» STATED EXERCISE: Update the data below by changing every "Identify the location of" to "Find the position of", leaving all other text the same.

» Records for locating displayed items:
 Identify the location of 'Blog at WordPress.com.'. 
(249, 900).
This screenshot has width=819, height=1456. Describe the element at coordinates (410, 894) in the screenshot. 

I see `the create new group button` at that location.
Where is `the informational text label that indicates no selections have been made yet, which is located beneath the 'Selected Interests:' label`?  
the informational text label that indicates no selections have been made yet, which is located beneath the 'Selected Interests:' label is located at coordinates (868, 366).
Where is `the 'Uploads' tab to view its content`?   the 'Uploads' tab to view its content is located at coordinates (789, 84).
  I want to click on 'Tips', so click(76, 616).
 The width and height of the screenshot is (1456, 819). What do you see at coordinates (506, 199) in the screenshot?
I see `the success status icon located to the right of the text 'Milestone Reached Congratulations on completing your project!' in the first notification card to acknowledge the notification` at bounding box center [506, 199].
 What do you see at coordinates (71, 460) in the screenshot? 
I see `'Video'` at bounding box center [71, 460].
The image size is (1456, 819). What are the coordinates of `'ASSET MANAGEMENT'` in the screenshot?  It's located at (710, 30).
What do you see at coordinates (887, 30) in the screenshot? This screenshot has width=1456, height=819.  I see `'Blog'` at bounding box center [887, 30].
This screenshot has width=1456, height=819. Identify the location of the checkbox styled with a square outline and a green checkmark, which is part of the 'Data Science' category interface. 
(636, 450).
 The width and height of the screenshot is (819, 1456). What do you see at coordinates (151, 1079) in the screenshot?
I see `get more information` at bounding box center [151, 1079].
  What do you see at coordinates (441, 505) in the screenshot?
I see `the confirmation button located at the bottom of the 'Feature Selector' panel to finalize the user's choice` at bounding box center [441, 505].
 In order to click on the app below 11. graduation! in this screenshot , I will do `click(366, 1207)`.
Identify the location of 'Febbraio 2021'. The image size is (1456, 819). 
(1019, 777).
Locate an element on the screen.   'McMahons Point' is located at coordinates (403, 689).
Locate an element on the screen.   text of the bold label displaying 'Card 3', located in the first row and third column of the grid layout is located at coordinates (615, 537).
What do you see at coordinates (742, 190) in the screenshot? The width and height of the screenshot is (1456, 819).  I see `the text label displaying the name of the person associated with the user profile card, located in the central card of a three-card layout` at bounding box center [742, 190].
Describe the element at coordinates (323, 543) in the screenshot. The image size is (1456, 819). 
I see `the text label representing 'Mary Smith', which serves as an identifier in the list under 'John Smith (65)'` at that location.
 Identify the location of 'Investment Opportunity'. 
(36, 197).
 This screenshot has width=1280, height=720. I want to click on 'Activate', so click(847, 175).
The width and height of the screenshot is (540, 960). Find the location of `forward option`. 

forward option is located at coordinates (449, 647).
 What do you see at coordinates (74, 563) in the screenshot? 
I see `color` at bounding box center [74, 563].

» RESPONSE TO THIS TASK:
 Find the position of 'Blog at WordPress.com.'. 
(249, 900).
This screenshot has width=819, height=1456. Describe the element at coordinates (410, 894) in the screenshot. 

I see `the create new group button` at that location.
Where is `the informational text label that indicates no selections have been made yet, which is located beneath the 'Selected Interests:' label`?  
the informational text label that indicates no selections have been made yet, which is located beneath the 'Selected Interests:' label is located at coordinates (868, 366).
Where is `the 'Uploads' tab to view its content`?   the 'Uploads' tab to view its content is located at coordinates (789, 84).
  I want to click on 'Tips', so click(76, 616).
 The width and height of the screenshot is (1456, 819). What do you see at coordinates (506, 199) in the screenshot?
I see `the success status icon located to the right of the text 'Milestone Reached Congratulations on completing your project!' in the first notification card to acknowledge the notification` at bounding box center [506, 199].
 What do you see at coordinates (71, 460) in the screenshot? 
I see `'Video'` at bounding box center [71, 460].
The image size is (1456, 819). What are the coordinates of `'ASSET MANAGEMENT'` in the screenshot?  It's located at (710, 30).
What do you see at coordinates (887, 30) in the screenshot? This screenshot has width=1456, height=819.  I see `'Blog'` at bounding box center [887, 30].
This screenshot has width=1456, height=819. Find the position of the checkbox styled with a square outline and a green checkmark, which is part of the 'Data Science' category interface. 
(636, 450).
 The width and height of the screenshot is (819, 1456). What do you see at coordinates (151, 1079) in the screenshot?
I see `get more information` at bounding box center [151, 1079].
  What do you see at coordinates (441, 505) in the screenshot?
I see `the confirmation button located at the bottom of the 'Feature Selector' panel to finalize the user's choice` at bounding box center [441, 505].
 In order to click on the app below 11. graduation! in this screenshot , I will do `click(366, 1207)`.
Find the position of 'Febbraio 2021'. The image size is (1456, 819). 
(1019, 777).
Locate an element on the screen.   'McMahons Point' is located at coordinates (403, 689).
Locate an element on the screen.   text of the bold label displaying 'Card 3', located in the first row and third column of the grid layout is located at coordinates (615, 537).
What do you see at coordinates (742, 190) in the screenshot? The width and height of the screenshot is (1456, 819).  I see `the text label displaying the name of the person associated with the user profile card, located in the central card of a three-card layout` at bounding box center [742, 190].
Describe the element at coordinates (323, 543) in the screenshot. The image size is (1456, 819). 
I see `the text label representing 'Mary Smith', which serves as an identifier in the list under 'John Smith (65)'` at that location.
 Find the position of 'Investment Opportunity'. 
(36, 197).
 This screenshot has width=1280, height=720. I want to click on 'Activate', so click(847, 175).
The width and height of the screenshot is (540, 960). Find the location of `forward option`. 

forward option is located at coordinates (449, 647).
 What do you see at coordinates (74, 563) in the screenshot? 
I see `color` at bounding box center [74, 563].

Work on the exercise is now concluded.